Following an explosive set of allegations in Brazil, the probe of Jair Bolsonaro's COVID response has gone from a exploration of Brazil's failure to stop the coronavirus to a mounting threat to his presidency. Protests are growing in the streets. Bolsonaro is facing a criminal investigation. Some have questioned not only whether he can win next year's presidential election - but whether he'll still be president by the time it arrives.
At the center of the political drama is a classic corruption scandal. There are allegations of kickbacks, financial irregularities and an overarching question: What did the president know, and what did he do about it?
The Brazilian government, after stalling several vaccine purchases to haggle and fret over costs, made a harried deal this year to buy an unapproved Indian vaccine at a suspiciously expensive price. Documents submitted to congressional investigators showed Brazil paid more than 10 times the price that was originally quoted by Indian pharmaceutical company Bharat Biotech for its vaccine, Covaxin. The deal was suspended last week.
The contrast between how government officials approached the Covaxin deal with how slowly they acquired other vaccines sparked corruption concerns inside the health ministry - concerns that Bolsonaro is accused of ignoring after he was informed.
Earlier this month, the Brazilian supreme court took the extraordinary step of authorizing a criminal investigation into Bolsonaro. Congressional investigators say there's no evidence to suggest Bolsonaro informed relevant authorities of the suspected malfeasance, which in Brazil could constitute a crime of dereliction by a public servant.
"This isn't a suspicion," Omar Aziz, a federal senator and leader of the inquiry, told the Brazilian newspaper Globo. "This is a fact. [Bolsonaro] hasn't disproven this.

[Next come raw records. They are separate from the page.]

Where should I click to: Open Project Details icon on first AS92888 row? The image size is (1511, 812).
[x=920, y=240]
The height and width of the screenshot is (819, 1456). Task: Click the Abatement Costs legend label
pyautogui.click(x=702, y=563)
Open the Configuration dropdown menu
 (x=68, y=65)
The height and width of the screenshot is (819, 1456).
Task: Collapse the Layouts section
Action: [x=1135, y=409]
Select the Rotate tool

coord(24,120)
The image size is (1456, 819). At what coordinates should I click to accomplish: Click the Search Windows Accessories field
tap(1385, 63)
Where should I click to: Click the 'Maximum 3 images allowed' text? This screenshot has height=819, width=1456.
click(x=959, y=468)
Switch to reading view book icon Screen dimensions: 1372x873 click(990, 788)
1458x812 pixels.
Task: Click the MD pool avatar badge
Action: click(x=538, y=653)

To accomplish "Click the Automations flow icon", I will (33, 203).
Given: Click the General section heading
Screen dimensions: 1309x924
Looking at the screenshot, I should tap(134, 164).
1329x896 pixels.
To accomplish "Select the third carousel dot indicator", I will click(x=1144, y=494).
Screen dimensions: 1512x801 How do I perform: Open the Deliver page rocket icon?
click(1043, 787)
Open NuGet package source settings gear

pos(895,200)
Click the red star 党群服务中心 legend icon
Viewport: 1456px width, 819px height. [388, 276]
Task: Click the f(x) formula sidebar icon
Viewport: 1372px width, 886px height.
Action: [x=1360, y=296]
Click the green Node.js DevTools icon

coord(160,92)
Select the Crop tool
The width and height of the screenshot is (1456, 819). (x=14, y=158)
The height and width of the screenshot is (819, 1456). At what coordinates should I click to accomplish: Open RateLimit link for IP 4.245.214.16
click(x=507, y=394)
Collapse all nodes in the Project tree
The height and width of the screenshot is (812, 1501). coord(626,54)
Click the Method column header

He didn't send anything to the police. . . . For any public servant, this would be a dereliction."
Bolsonaro, who still retains enough political support to fend off calls for his impeachment, has tried several tactics to distance himself from the scandal. He has denied any misconduct - both in the purchase of Covaxin and in his own behavior. "I'm incorruptible." Then he claimed ignorance. "I didn't even know how the Covaxin deal was going." Finally, he has worked to undermine the probe itself: "an embarrassment."
The accelerating momentum of the probe has brought the right-wing nationalist into the most vulnerable chapter of his presidency and injected an extraordinary degree of political uncertainty into a deeply polarized country reeling from record unemployment, a widening hunger crisis and the coronavirus deaths of more than a half-million people.
Bruno Brandão, the executive director of Transparency International in Brazil, said several past scandals during the Bolsonaro presidency did little to chip away at his support among anti-corruption hawks. But this one could be different. "The dirtiness of corruption in the middle of a humanitarian tragedy is something more shocking and much closer to people's real suffering," he said. "Maybe indignation will finally overtake indifference."